月夜に還す
 
 幸香が小学三年生の夏休み。
 頭が割れそうなほどの蝉しぐれの中で、彼女は八歳なりの勇気を振り絞って、滉太に自分の気持ちを打ち明けた。

 「こうくん…」

 「なに?ゆきちゃん。」

 虫取り網を持った彼は、セミを捕まえようとしていたのを中断して、幸香の方に顔を向ける。

 「わたし、こうくんのことが、いちばん好き。

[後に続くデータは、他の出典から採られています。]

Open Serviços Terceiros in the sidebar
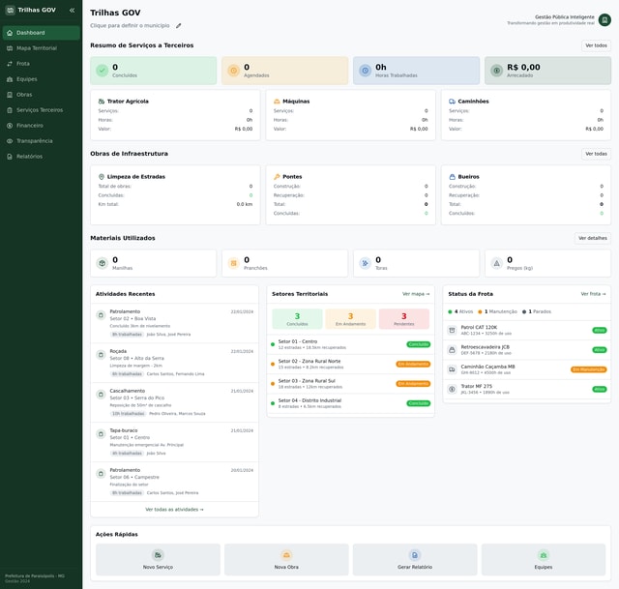click(39, 110)
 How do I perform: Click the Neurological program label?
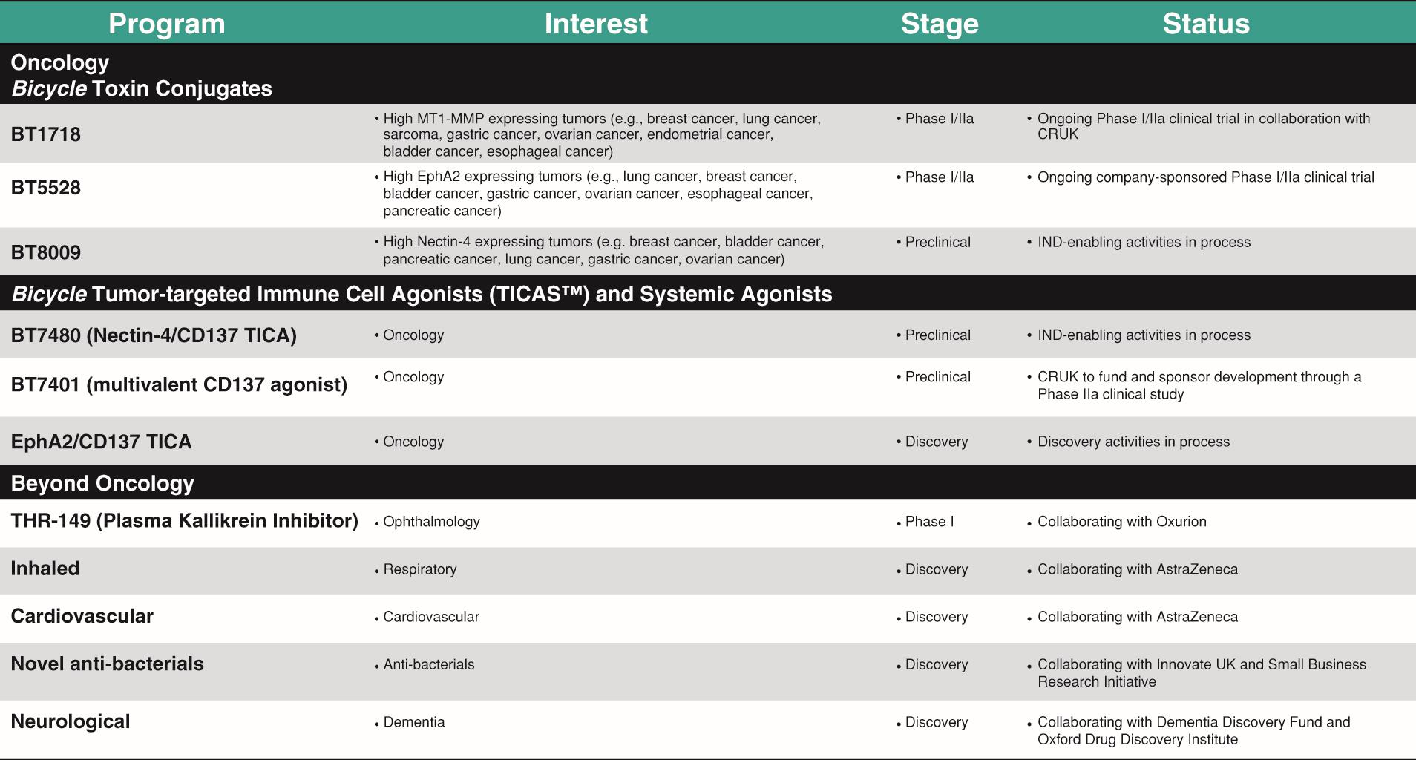[x=71, y=721]
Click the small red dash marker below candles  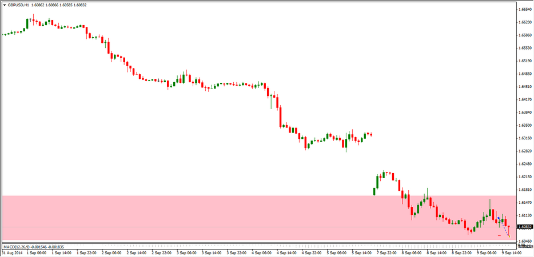[499, 235]
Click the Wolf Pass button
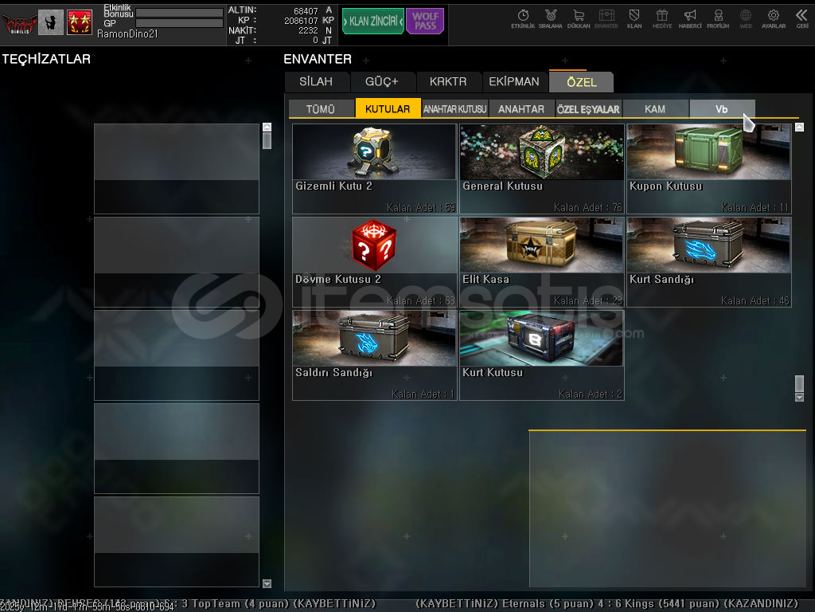Image resolution: width=815 pixels, height=612 pixels. 425,22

」

 軽く目を開いた滉太が、顔だけでなく体ごと幸香の方を向く。
 
 この頃から、滉太の背は高く、年は一つしか変わらなかったけれど、頭一つ分彼の方が幸香よりも大きかった。

 三十センチほどの距離で、少し上を向くと、目をしばたかせる滉太の顔があった。

 (ああ、失敗した…こうくん、困ってる。)

 どうやって、フォローしようか、「冗談だよ」と言ってしまおうか、と内心ひどく焦っていると、目の前の滉太が一歩前に出て、虫取り網とは反対の手を差し出した。

 「こうくん?」

 その手に何の意味があるのか分からなかった幸香は、首を傾げる。
 そんな幸香の右手を、滉太がサッと取った。

 「ぼくもゆきちゃんのこと、大好きだ。」

 繋いだ手をギュッと握った滉太が、太陽みたいな笑顔でそう言った。

 「こうくん、本当?」

 「もちろん!」

 「うれしい!!大きくなったら私のこと、こうくんのお嫁さんにしてくれる?」

 「うん。」

 「じゃあ、やくそくね!」

 二人が小指を絡ませて約束の歌を歌う時、一斉に鳴いていた蝉しぐれがピタリと止んだ。